We used classification tree analysis to develop a climate-based distribution model for Fagus crenata forests in Japan. Four climatic variables judged likely to affect the distribution of the species (summer and winter precipitation, minimum temperature of the coldest month and Kira's warmth index) were chosen as independent variables for the model. Latitudinal and longitudinal information was also used to examine effects of spatial autocorrelation on the model. The climatic factors associated with the distribution of the forests were analysed using a classification tree to devise prediction rules. Predicted areas of high probability for forest occurrence lay mainly on the Sea of Japan side of northern Honshu and southern Hokkaido. This is consistent with actual forest distribution. Some areas with high predicted probabilities of F. crenata forest occurrence were beyond the current natural northern range limits of these forests. Since these areas were widely scattered, it was assumed that the species has been hindered from colonizing them due to dispersal limitations. Deviance-weighted scores, used to compare magnitudes of the contributions of predictor variables, revealed winter precipitation as the most influential factor, followed by the warmth index, the minimum temperature of the coldest month and summer precipitation. Attempts were made to generate ecological explanations for the effects of the four climatic factors on the distribution of F. crenata forests.

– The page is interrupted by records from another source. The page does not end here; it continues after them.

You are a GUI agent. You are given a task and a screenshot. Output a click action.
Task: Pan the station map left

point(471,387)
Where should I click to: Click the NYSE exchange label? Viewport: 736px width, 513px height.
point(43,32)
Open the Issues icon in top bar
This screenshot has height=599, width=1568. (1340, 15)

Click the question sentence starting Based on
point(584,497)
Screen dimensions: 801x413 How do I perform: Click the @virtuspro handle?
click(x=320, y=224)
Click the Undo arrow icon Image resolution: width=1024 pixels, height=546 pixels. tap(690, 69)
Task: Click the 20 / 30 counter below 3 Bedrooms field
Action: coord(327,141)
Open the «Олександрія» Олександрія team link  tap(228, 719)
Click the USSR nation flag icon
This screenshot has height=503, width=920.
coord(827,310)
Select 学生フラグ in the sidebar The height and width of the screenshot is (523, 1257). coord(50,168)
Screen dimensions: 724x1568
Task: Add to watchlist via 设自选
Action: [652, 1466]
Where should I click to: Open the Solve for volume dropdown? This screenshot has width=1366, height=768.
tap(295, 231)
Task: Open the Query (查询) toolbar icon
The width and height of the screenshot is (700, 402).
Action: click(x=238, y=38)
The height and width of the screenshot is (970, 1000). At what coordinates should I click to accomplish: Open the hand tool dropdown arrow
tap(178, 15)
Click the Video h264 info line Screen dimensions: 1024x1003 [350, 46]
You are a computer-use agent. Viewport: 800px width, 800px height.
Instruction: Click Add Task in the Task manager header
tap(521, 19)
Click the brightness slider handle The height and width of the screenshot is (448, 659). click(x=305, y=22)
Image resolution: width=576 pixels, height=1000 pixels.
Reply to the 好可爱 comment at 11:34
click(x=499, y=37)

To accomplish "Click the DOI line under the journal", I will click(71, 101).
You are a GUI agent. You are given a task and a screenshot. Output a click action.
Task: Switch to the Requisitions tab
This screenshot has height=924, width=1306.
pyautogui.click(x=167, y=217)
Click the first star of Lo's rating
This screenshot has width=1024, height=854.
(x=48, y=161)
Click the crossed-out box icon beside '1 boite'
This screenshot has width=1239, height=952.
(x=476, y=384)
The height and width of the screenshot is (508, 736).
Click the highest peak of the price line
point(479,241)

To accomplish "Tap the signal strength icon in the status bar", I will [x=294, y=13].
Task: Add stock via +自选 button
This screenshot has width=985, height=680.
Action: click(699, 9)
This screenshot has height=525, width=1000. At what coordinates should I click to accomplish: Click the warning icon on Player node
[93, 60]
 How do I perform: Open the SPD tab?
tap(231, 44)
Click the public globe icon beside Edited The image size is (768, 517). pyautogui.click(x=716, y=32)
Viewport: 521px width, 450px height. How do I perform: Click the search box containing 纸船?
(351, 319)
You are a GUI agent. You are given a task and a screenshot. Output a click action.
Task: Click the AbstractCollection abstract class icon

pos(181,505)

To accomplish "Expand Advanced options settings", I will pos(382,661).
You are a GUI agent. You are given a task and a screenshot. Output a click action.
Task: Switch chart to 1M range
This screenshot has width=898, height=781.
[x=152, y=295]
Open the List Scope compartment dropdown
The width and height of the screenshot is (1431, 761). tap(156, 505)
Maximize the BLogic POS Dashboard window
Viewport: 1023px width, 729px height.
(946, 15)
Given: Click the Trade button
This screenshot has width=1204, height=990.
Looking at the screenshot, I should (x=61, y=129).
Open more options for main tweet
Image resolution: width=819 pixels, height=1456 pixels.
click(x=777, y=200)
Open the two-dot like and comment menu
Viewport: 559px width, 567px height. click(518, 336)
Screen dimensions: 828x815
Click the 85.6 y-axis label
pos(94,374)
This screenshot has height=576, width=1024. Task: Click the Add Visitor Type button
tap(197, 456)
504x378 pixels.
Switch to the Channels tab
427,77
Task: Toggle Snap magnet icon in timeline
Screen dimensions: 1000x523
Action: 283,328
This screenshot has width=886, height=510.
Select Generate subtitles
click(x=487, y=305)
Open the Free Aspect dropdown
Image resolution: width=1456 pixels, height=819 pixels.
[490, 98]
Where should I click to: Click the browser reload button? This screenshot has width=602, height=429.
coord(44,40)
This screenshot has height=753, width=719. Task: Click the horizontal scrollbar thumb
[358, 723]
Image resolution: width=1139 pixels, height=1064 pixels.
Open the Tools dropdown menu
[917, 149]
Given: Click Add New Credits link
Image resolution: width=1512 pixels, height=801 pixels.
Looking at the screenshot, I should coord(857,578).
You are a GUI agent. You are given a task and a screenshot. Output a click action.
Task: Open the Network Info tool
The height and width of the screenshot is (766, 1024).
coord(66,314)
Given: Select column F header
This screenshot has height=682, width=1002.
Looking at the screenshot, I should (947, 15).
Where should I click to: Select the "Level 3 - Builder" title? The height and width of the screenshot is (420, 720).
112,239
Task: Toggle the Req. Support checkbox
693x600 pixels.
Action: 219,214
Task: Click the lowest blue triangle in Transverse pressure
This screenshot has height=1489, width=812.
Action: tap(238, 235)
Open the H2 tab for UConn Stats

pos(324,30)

Abbreviations: CA = Classification accuracy; DWS = Deviance weighted score; JMA = Japan Meteorological Agency; MER = Misclassification error rate; TMC = Minimum temperature of the coldest month; NSNE = National Survey on the Natural Environment; OE = Omission error; PRS = Summer precipitation; PRW = Winter precipitation; RMD = Residual Mean Deviance; WI = Warmth index.
Nomenclature: Ohwi & Kitagawa (1992).